An Amazon Brand Store is genuinely valuable real estate. It is the only surface on Amazon where there are no competitor ads, no "frequently bought together" cross-sells, no recommendation widgets pulling attention away. The brands that get measurable results from their Storefront treat it as a category navigation system.
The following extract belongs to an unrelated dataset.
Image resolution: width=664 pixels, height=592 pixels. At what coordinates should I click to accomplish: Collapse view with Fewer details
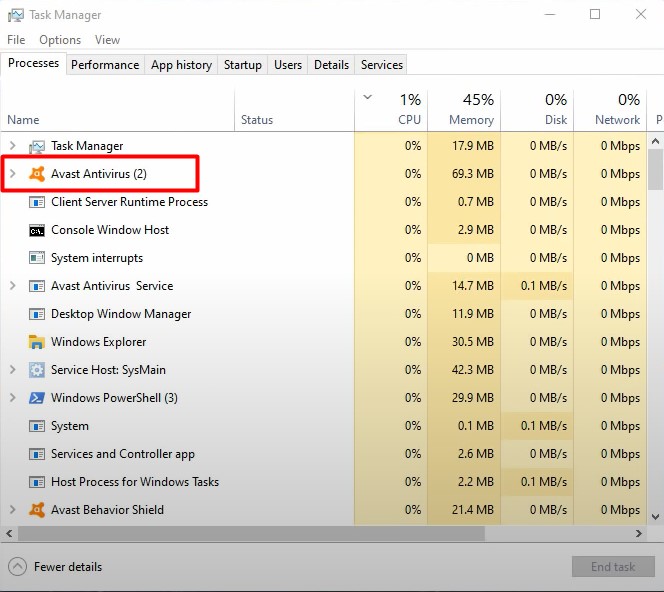point(57,567)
The brands that don't, treat it as a digital brochure — and wonder why traffic does not convert.
The four-page architecture that works
- 1Homepage — hero with hero product, category tiles, social proof block, brand-story teaser.
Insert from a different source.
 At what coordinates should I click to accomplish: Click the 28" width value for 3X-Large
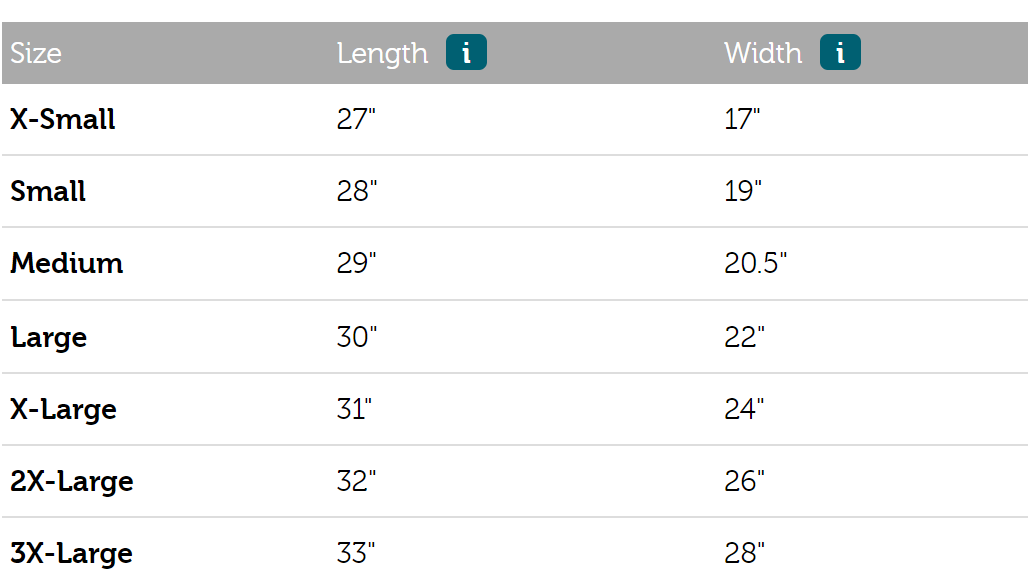pos(744,553)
- 2Sub-page per category (max 3) — full PDP-style storytelling for each product range.
- 3Best-sellers / new arrivals page — the page returning visitors land on.
- 4Brand story page — short, image-led, links back into product, never standalone.
Why three sub-pages, not seven
Amazon's own Manage Stores → Insights data shows engagement collapses past page 3. Buyers are not exploring; they are looking for the next product. More pages means thinner content per page and a lower probability of clicking through to a PDP.
The two metrics that predict commercial impact
Inside Manage Stores → Insights, ignore page views and focus on two numbers: average dwell time and click-through rate to product detail pages. If dwell time exceeds 90 seconds and CTR-to-PDP exceeds 25%, the Storefront is doing its job. If either is below those thresholds, the page hierarchy is wrong, the imagery is too brand-heavy at the expense of product, or the product tiles are not actually clickable to a useful destination.
Brand Referral Bonus — the economic case
Driving external traffic to your Storefront URL with the correct attribution tag returns up to 10% of eligible sales as a credit against referral fees. For a brand running £50k/month through Amazon with even 30% of that traffic externally referred, BRB returns £1,500/month in referral fee credit. The Storefront pays for itself purely on BRB economics before any conversion lift is counted. Brands not using attribution links are leaving this on the table.
Read: the original Amazon Storefront design field note →
The mistakes we fix on every Storefront audit
- Hero banner with brand tagline only — no product, no CTA, no path forward into the catalogue.
- Five or more sub-pages, most with one or two products. Buyers bounce after page 2.
- Product tiles linking to Amazon search results pages instead of the actual PDP.
- No mobile preview check — desktop modules collapse to a 320px column nobody designed for.
- No Brand Referral Bonus attribution tag on any external campaign URL.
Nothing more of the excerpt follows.